The Los Angeles Angels and Mike Trout are reportedly finalizing a new contract that will keep him with the club through the 2030 season. By locking up the best player in the world—maybe the best player ever—the Angels have ensured that they’ll be able to compete for years to come. That this take is forehead-smackingly obvious diminishes neither its truth nor its importance.

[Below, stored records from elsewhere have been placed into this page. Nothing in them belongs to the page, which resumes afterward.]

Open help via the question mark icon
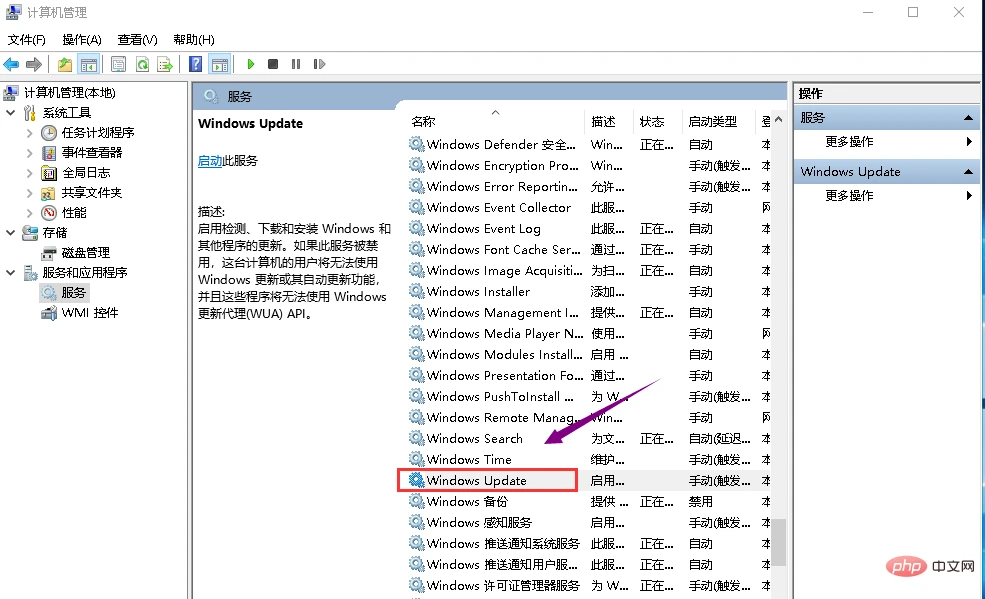The height and width of the screenshot is (599, 985). [196, 64]
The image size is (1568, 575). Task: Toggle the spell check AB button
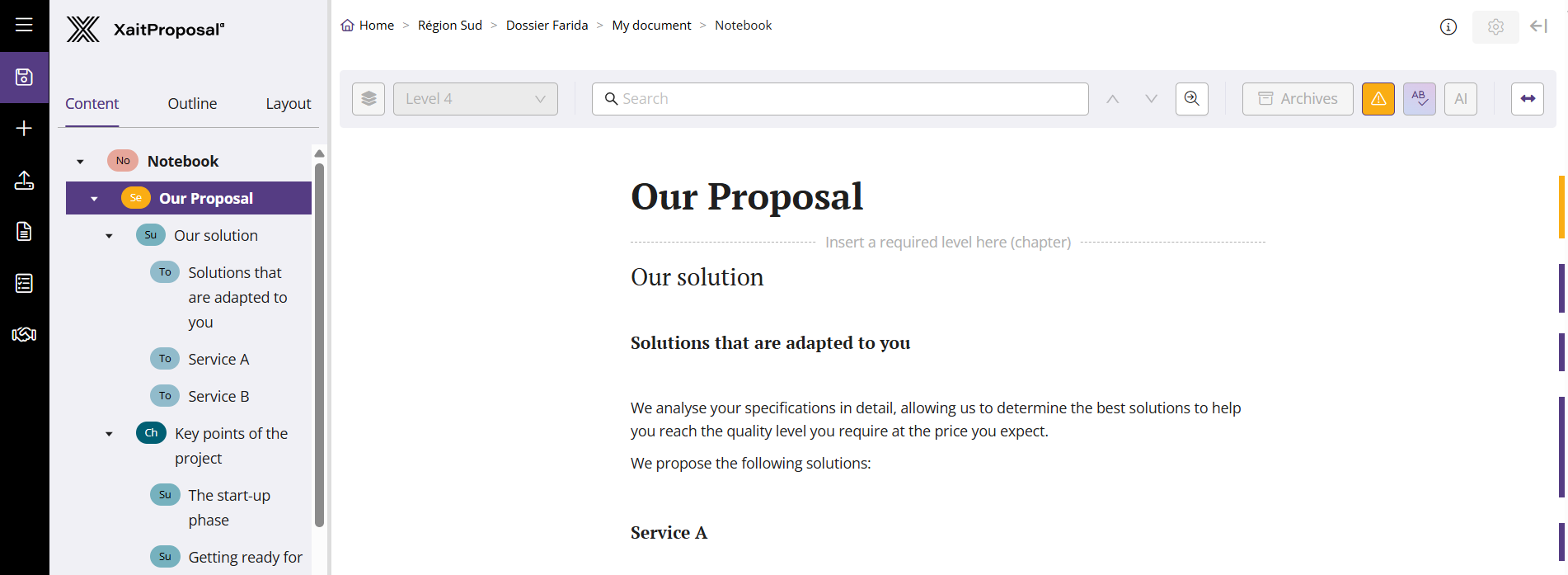[1419, 99]
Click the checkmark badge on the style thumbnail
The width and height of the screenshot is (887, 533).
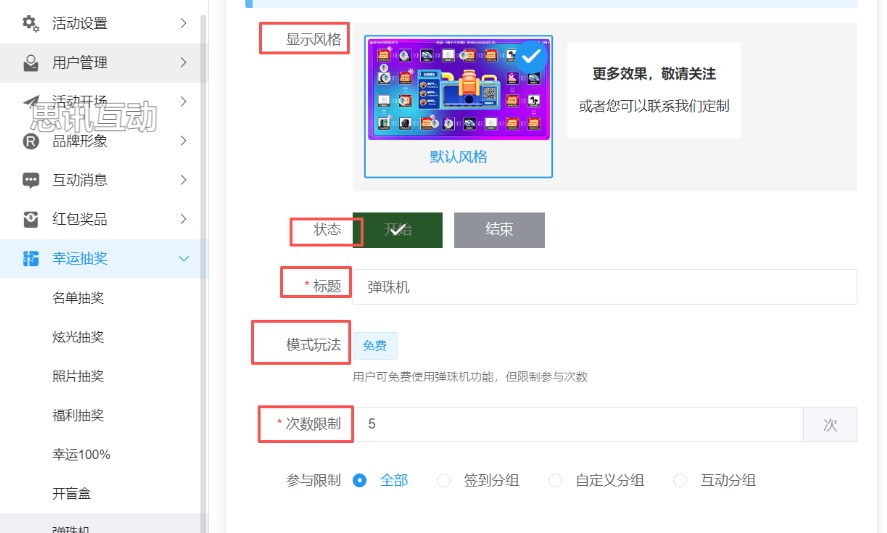point(533,56)
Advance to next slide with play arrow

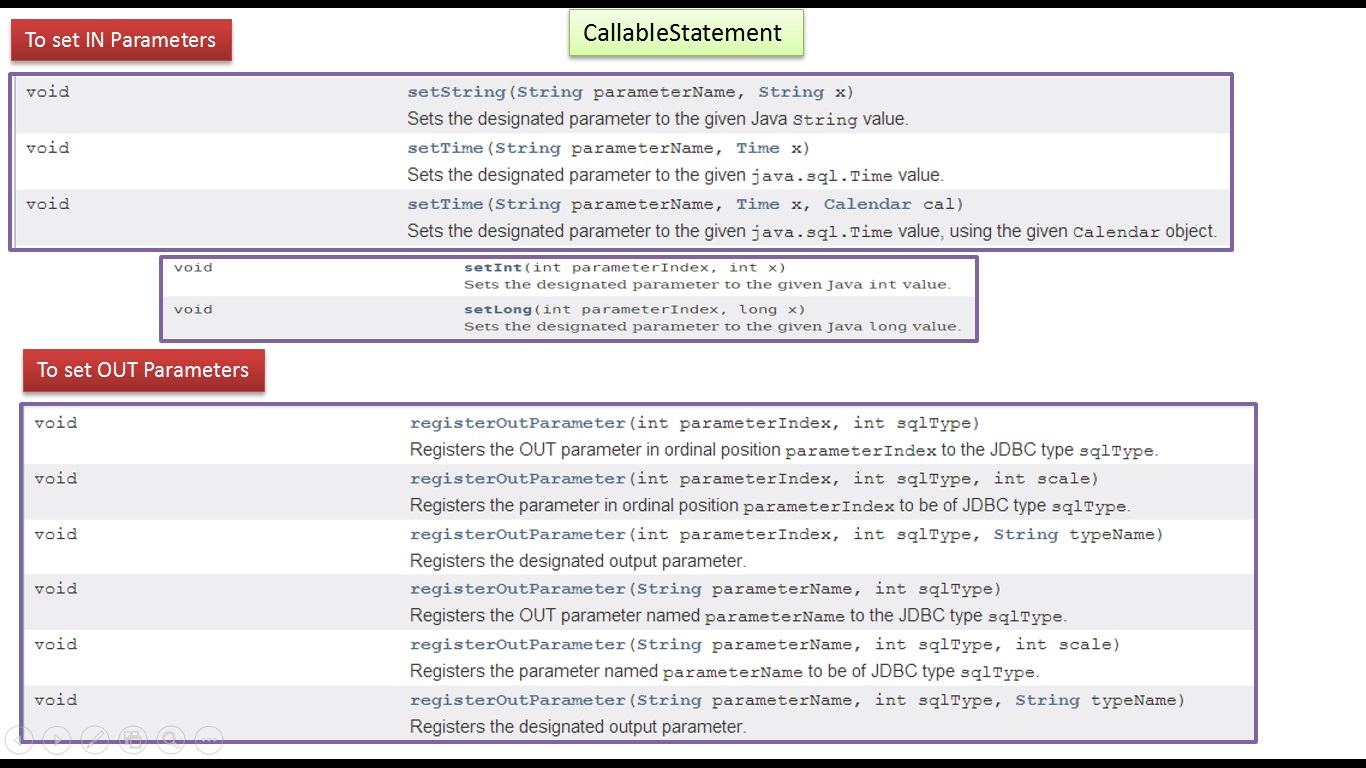coord(57,740)
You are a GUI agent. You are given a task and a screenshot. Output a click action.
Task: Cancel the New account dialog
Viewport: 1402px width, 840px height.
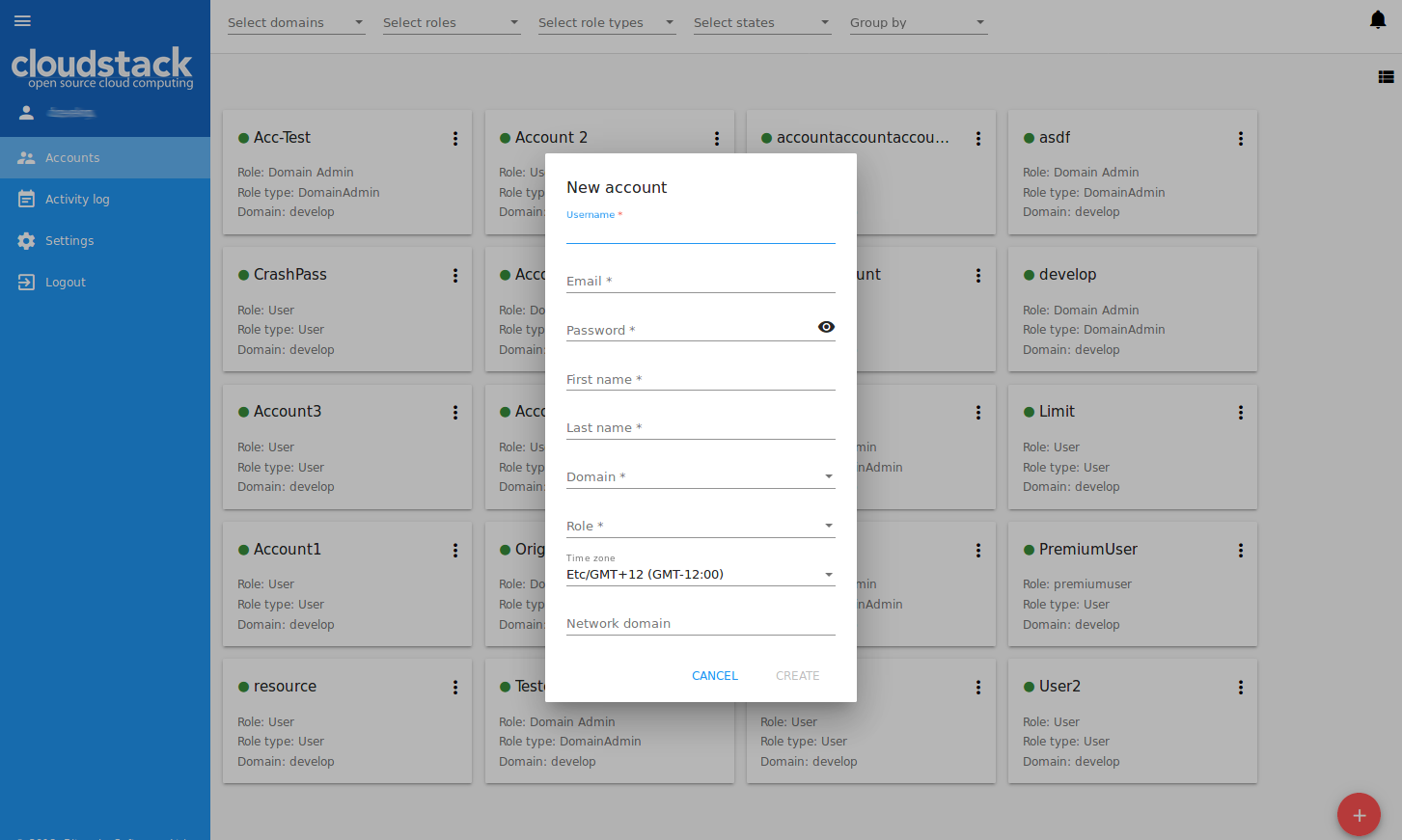(714, 676)
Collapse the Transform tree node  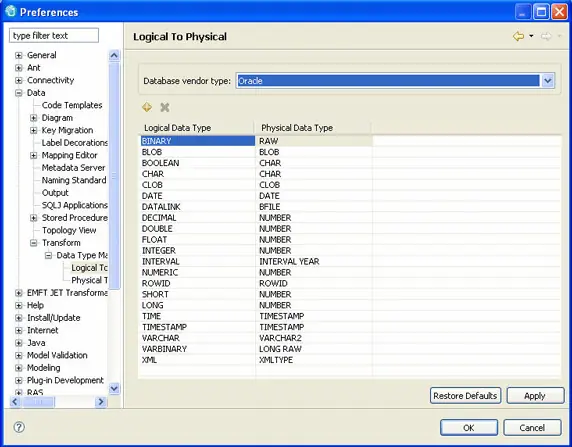point(33,243)
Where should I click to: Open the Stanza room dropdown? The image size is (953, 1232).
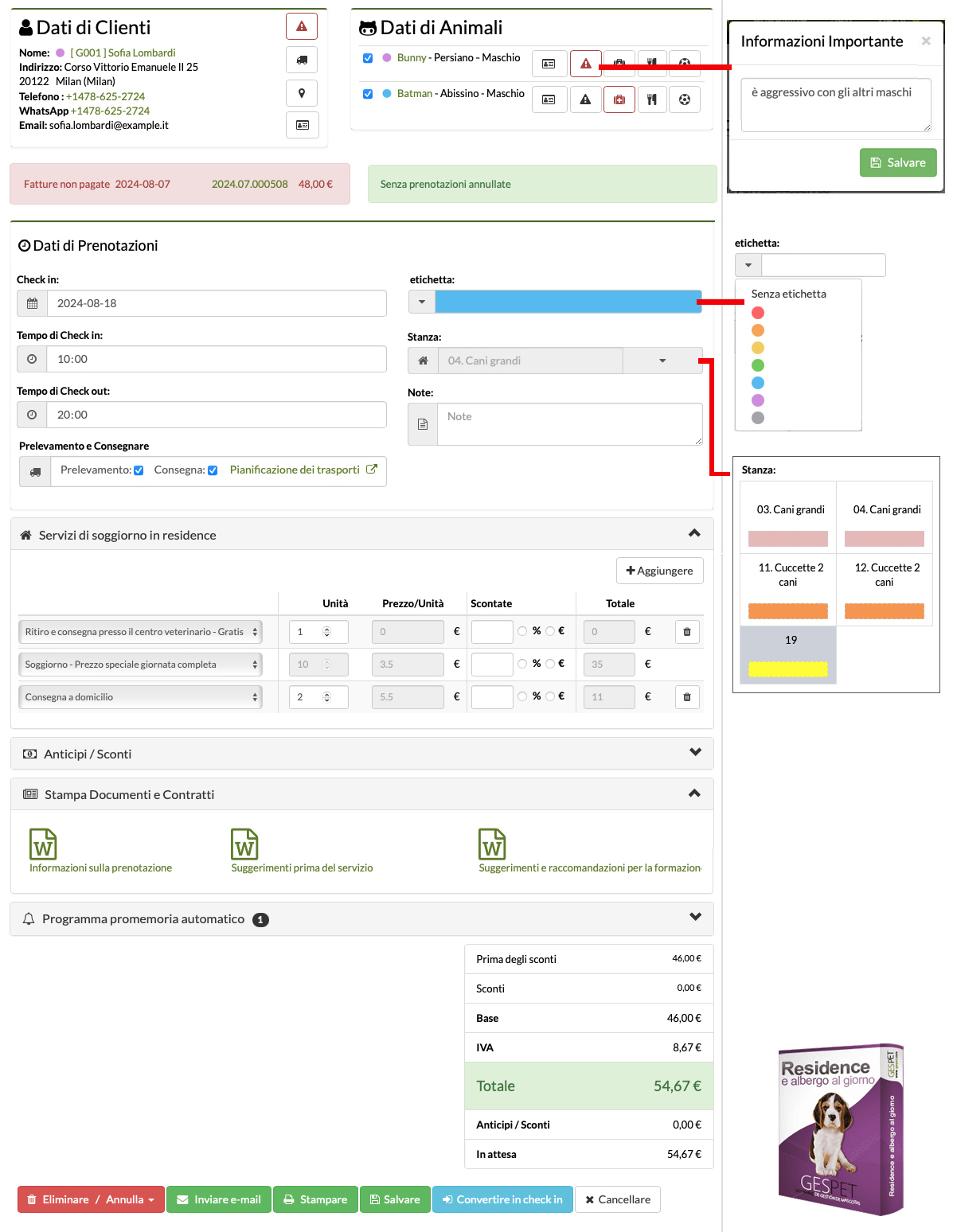pyautogui.click(x=662, y=361)
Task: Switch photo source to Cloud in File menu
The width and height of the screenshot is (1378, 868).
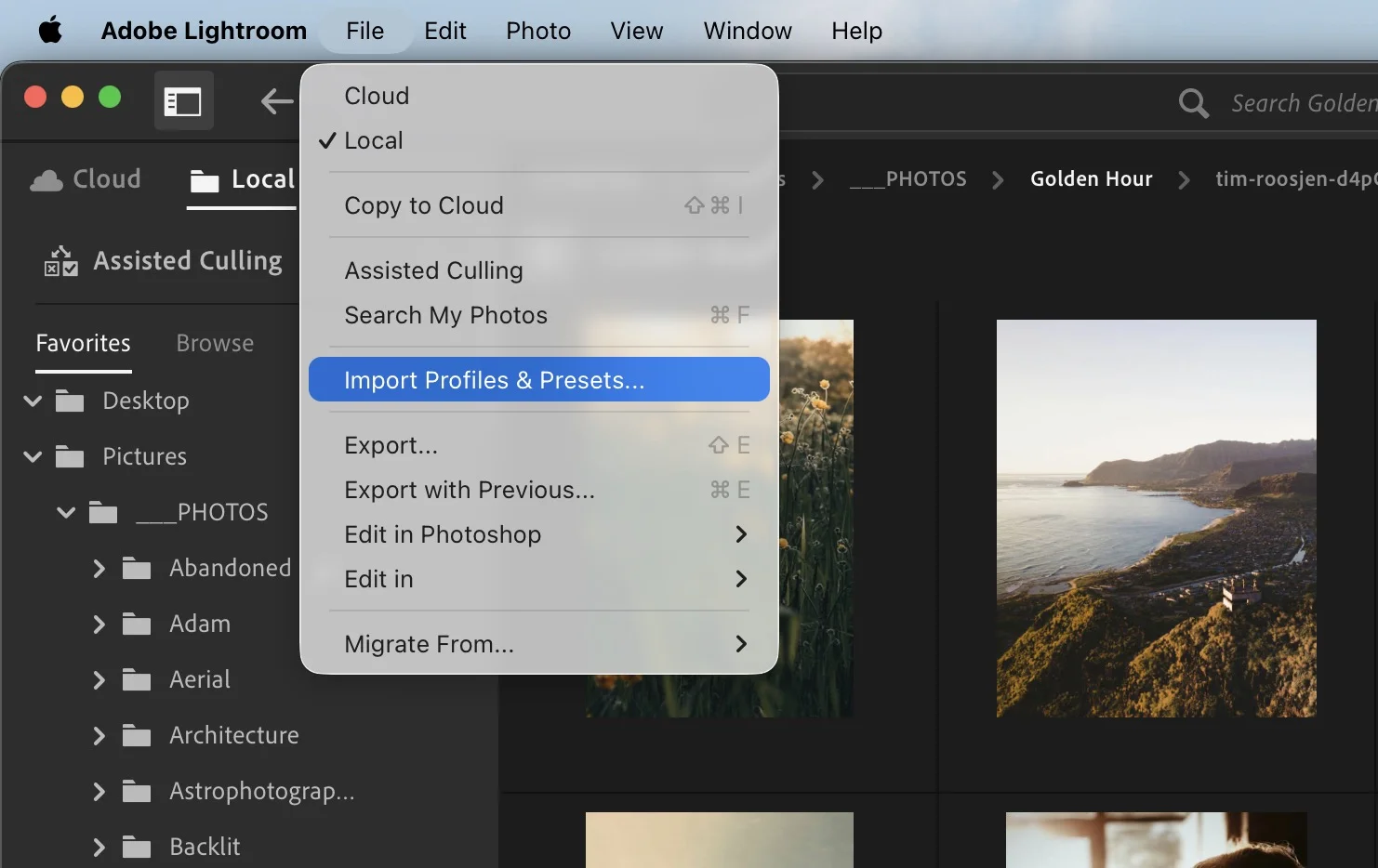Action: (377, 95)
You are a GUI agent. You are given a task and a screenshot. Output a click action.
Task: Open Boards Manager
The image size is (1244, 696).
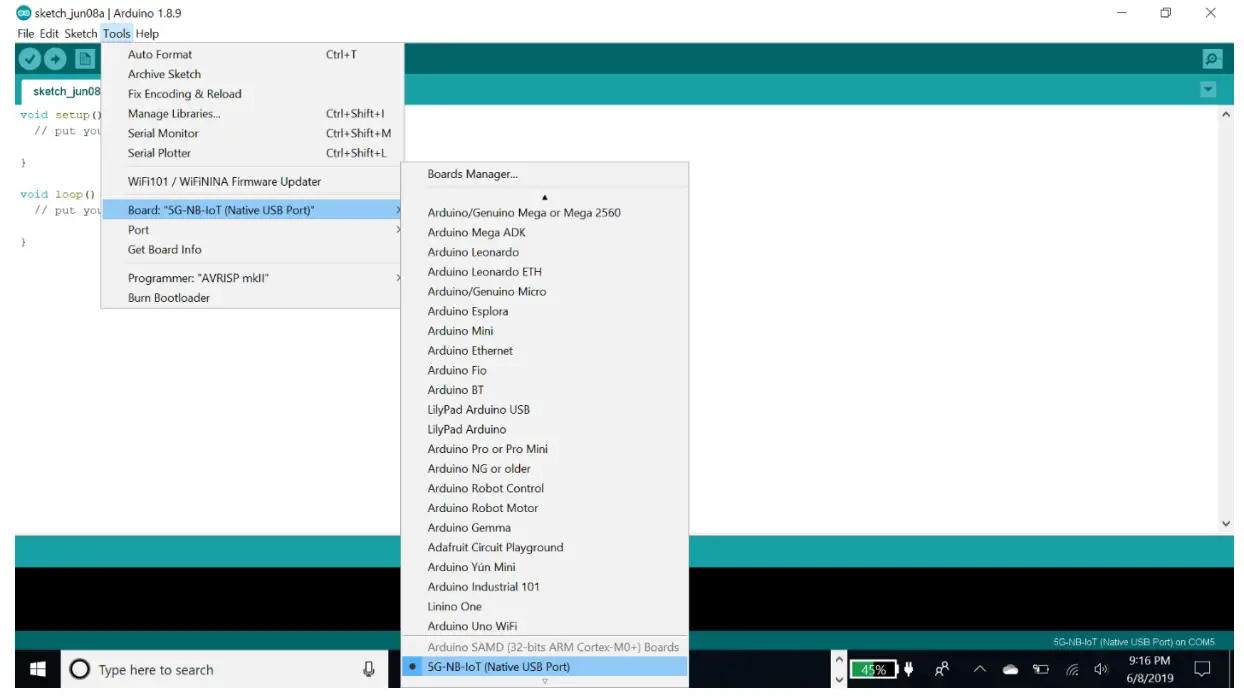click(470, 173)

Trout has finished in the top two in the AL in both bWAR and MVP voting, winning twice, in six of his seven full seasons. But apart from his personal excellence, the hallmark of Trout’s tenure with the Angels has been his club’s inability to translate the center fielder’s presence into postseason success. Despite a couple of close misses, the Angels have made the playoffs only once in the past seven seasons, in 2014. That year, as the American League’s top seed, they were swept in three games by the upstart Royals, who went on to win the pennant. The sum total of Trout’s postseason career to date: three games, 15 plate appearances, one hit (a solo home run), three walks, and one unsuccessful stolen base attempt.
Trout’s new deal would give the Angels an opportunity to change that. Before the extension, Trout’s contract was due to end in 2020, giving Los Angeles just two seasons to make the playoffs before its 27-year-old franchise bWAR leader had a chance to walk. The Angels seem set up to be quite competitive this season, but an injury-prone pitching staff and the presence of the Houston Astros in the AL West make the climb to the playoffs this year difficult.
But next year, things will start to look up.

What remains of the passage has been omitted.